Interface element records
· · · · · · ·

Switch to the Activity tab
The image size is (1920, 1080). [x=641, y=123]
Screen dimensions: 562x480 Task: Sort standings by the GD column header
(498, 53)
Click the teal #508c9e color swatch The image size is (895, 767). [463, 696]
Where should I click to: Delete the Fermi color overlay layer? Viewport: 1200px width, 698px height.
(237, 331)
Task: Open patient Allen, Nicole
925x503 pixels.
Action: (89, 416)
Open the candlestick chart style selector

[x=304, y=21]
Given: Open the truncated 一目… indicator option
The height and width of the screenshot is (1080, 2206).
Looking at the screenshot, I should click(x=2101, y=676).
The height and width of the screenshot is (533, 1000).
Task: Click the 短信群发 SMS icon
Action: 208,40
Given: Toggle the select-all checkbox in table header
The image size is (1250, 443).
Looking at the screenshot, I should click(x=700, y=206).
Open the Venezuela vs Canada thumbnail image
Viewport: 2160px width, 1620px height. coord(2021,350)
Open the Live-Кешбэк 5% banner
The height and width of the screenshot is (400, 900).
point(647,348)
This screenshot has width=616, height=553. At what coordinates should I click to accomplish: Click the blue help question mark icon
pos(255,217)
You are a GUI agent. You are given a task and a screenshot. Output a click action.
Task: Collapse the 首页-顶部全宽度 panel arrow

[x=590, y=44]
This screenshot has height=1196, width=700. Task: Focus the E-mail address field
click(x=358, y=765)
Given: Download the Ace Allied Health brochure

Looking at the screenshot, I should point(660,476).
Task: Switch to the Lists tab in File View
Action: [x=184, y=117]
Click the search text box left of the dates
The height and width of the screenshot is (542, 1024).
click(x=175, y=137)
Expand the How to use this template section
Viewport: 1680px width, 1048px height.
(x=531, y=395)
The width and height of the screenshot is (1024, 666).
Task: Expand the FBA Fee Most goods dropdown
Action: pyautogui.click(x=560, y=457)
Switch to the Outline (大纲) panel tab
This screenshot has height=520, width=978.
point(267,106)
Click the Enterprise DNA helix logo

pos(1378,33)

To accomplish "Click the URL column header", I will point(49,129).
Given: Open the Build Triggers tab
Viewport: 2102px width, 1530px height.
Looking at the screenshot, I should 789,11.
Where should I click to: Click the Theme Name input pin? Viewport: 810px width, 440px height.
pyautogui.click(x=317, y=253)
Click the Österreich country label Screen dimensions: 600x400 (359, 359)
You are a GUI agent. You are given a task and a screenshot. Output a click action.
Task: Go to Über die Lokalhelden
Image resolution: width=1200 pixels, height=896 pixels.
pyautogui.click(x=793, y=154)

· · · · · · ·

Reproduce every line of the items above without any changes.

Switch to the Activity tab
The image size is (1920, 1080). [x=641, y=123]
Screen dimensions: 562x480 Task: Sort standings by the GD column header
(498, 53)
Click the teal #508c9e color swatch The image size is (895, 767). [463, 696]
Where should I click to: Delete the Fermi color overlay layer? Viewport: 1200px width, 698px height.
(237, 331)
Task: Open patient Allen, Nicole
925x503 pixels.
Action: (89, 416)
Open the candlestick chart style selector

[x=304, y=21]
Given: Open the truncated 一目… indicator option
The height and width of the screenshot is (1080, 2206).
Looking at the screenshot, I should click(x=2101, y=676).
The height and width of the screenshot is (533, 1000).
Task: Click the 短信群发 SMS icon
Action: 208,40
Given: Toggle the select-all checkbox in table header
The image size is (1250, 443).
Looking at the screenshot, I should click(x=700, y=206).
Open the Venezuela vs Canada thumbnail image
Viewport: 2160px width, 1620px height. coord(2021,350)
Open the Live-Кешбэк 5% banner
The height and width of the screenshot is (400, 900).
point(647,348)
This screenshot has width=616, height=553. At what coordinates should I click to accomplish: Click the blue help question mark icon
pos(255,217)
You are a GUI agent. You are given a task and a screenshot. Output a click action.
Task: Collapse the 首页-顶部全宽度 panel arrow

[x=590, y=44]
This screenshot has height=1196, width=700. Task: Focus the E-mail address field
click(x=358, y=765)
Given: Download the Ace Allied Health brochure

Looking at the screenshot, I should point(660,476).
Task: Switch to the Lists tab in File View
Action: [x=184, y=117]
Click the search text box left of the dates
The height and width of the screenshot is (542, 1024).
click(x=175, y=137)
Expand the How to use this template section
Viewport: 1680px width, 1048px height.
(x=531, y=395)
The width and height of the screenshot is (1024, 666).
Task: Expand the FBA Fee Most goods dropdown
Action: pyautogui.click(x=560, y=457)
Switch to the Outline (大纲) panel tab
This screenshot has height=520, width=978.
point(267,106)
Click the Enterprise DNA helix logo

pos(1378,33)

To accomplish "Click the URL column header", I will point(49,129).
Given: Open the Build Triggers tab
Viewport: 2102px width, 1530px height.
Looking at the screenshot, I should 789,11.
Where should I click to: Click the Theme Name input pin? Viewport: 810px width, 440px height.
pyautogui.click(x=317, y=253)
Click the Österreich country label Screen dimensions: 600x400 (359, 359)
You are a GUI agent. You are given a task and a screenshot. Output a click action.
Task: Go to Über die Lokalhelden
Image resolution: width=1200 pixels, height=896 pixels.
pyautogui.click(x=793, y=154)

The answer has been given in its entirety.